Segment Start: RECORDS FOR PROCESSING
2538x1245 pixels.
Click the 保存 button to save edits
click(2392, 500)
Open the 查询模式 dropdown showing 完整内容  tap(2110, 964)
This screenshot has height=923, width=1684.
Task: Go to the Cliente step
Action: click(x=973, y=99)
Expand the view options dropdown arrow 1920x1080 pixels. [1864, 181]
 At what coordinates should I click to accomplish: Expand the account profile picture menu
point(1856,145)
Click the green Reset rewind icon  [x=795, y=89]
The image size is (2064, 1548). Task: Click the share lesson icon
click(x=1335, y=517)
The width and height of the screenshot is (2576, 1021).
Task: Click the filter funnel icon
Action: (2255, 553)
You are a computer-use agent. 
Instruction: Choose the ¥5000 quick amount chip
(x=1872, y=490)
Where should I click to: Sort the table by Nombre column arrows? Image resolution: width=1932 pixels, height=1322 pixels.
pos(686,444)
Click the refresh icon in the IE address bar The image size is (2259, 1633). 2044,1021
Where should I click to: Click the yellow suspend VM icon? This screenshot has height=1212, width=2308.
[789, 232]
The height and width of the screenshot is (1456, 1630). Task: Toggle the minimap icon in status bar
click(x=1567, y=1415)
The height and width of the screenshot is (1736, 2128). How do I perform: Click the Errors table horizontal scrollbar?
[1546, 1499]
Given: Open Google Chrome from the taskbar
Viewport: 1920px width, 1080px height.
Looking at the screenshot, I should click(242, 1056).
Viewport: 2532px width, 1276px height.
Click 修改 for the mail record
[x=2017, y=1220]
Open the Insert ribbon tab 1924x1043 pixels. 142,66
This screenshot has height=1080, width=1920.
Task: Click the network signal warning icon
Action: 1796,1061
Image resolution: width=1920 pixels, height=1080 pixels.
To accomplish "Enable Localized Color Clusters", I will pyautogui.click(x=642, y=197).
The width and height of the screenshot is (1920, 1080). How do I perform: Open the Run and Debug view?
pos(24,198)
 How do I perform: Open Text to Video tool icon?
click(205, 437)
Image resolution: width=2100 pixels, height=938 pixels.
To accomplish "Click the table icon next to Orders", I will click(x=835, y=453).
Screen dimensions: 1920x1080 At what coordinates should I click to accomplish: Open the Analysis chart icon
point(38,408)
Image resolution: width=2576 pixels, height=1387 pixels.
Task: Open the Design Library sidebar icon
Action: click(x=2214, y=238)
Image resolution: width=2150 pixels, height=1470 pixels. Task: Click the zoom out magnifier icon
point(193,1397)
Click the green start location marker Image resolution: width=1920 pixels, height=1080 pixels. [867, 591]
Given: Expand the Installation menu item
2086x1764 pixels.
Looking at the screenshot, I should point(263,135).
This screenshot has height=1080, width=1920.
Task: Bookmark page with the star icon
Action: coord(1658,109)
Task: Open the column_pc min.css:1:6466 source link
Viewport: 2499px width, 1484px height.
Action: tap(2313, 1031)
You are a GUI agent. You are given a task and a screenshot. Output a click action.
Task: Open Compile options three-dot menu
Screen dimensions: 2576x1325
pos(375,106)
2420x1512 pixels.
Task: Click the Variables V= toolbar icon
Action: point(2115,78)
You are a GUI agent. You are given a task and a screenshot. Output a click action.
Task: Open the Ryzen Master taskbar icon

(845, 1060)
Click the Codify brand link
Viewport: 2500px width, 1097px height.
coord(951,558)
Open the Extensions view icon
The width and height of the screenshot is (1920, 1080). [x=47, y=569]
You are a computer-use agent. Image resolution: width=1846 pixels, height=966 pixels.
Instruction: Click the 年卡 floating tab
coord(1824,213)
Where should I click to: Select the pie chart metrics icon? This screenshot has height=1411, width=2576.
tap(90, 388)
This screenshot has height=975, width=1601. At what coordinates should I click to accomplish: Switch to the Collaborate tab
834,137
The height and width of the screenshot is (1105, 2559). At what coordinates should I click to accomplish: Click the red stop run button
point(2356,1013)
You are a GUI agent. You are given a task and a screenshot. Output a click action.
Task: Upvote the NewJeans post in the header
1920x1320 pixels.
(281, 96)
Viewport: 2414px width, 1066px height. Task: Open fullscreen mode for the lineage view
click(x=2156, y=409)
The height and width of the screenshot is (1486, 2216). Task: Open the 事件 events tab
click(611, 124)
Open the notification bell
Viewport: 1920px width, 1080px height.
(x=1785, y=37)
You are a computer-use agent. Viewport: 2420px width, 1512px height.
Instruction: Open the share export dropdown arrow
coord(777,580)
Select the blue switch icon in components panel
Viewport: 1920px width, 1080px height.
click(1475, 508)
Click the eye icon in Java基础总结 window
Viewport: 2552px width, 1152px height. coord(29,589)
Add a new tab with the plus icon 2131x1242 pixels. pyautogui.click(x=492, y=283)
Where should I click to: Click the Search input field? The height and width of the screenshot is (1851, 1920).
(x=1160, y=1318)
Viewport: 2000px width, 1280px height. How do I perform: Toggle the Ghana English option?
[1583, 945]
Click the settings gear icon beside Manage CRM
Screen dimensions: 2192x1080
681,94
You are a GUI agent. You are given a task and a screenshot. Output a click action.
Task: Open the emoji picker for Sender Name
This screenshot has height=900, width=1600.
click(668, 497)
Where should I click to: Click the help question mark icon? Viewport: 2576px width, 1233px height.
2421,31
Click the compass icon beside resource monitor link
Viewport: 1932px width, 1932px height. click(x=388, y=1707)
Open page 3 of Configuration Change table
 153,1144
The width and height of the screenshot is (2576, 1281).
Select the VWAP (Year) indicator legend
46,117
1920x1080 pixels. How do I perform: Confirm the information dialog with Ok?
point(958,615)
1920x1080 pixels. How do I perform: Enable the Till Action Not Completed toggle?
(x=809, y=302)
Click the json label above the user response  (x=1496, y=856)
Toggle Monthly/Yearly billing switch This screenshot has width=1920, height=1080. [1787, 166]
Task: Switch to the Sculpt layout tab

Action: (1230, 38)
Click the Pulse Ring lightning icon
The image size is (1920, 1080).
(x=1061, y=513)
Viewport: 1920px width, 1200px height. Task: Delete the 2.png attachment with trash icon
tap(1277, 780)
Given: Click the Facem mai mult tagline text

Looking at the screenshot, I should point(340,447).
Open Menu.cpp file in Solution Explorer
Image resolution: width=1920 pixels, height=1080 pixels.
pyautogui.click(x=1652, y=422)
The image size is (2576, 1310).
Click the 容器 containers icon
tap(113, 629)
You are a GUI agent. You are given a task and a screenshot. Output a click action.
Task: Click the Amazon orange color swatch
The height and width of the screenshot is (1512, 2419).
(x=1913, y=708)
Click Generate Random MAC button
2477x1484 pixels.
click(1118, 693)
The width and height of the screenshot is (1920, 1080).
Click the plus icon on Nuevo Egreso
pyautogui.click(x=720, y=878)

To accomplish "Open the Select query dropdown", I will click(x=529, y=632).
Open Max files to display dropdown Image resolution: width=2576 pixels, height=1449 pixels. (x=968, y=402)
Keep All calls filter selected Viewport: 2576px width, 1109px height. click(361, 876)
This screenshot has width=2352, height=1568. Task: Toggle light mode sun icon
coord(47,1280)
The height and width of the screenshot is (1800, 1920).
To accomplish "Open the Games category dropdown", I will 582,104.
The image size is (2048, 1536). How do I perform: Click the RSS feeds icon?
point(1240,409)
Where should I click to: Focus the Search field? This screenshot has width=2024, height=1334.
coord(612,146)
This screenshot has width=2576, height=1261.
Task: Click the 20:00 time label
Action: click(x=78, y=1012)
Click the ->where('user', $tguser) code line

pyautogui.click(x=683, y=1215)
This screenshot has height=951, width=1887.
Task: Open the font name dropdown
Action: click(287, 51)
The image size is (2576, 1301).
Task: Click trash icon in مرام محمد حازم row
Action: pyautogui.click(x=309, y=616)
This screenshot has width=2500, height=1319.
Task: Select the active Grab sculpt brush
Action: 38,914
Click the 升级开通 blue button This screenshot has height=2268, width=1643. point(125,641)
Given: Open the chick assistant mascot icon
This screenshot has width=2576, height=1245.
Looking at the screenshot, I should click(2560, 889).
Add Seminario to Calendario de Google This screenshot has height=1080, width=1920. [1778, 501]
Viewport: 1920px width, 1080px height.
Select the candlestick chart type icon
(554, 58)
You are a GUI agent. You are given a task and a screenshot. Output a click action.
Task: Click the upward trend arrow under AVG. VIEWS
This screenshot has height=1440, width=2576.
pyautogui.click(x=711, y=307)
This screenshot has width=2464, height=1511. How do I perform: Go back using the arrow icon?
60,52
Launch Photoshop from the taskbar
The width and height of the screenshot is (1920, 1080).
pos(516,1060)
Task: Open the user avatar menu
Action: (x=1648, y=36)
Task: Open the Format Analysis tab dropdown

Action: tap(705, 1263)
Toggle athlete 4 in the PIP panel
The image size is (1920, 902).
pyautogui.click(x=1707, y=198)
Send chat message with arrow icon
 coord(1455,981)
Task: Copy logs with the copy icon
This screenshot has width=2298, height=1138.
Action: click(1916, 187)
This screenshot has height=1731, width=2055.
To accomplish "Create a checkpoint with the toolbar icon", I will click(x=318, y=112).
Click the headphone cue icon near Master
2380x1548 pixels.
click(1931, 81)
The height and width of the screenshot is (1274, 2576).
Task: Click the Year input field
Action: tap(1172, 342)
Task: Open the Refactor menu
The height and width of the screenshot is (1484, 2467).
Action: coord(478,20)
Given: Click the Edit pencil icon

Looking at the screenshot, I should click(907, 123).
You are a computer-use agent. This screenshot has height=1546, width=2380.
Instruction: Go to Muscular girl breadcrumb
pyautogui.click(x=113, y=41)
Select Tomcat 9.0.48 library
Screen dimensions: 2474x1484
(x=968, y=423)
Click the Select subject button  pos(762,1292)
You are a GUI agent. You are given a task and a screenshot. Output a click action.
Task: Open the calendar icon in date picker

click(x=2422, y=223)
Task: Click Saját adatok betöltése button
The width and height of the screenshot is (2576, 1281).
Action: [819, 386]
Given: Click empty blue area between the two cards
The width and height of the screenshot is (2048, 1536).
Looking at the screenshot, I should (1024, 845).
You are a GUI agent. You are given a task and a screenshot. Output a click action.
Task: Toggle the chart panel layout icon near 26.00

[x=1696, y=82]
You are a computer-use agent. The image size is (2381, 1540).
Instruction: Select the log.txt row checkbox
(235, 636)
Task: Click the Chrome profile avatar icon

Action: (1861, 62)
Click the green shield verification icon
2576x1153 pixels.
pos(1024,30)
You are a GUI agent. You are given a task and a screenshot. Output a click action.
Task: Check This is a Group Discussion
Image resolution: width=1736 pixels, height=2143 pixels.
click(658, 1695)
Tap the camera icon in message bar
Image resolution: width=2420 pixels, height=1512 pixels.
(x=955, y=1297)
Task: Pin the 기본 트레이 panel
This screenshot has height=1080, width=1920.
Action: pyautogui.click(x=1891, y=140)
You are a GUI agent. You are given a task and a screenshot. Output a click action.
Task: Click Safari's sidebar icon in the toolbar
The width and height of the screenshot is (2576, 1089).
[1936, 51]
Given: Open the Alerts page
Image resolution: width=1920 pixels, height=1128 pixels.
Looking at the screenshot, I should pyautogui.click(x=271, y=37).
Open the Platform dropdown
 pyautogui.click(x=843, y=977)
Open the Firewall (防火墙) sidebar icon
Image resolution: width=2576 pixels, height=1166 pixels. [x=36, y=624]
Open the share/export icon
Segment End: RECORDS FOR PROCESSING
## AIM OF THE TASK
From the records above, copy every line that includes the word "options".

## EXERCISE RESPONSE
Expand the view options dropdown arrow 1920x1080 pixels. [1864, 181]
Task: Open Compile options three-dot menu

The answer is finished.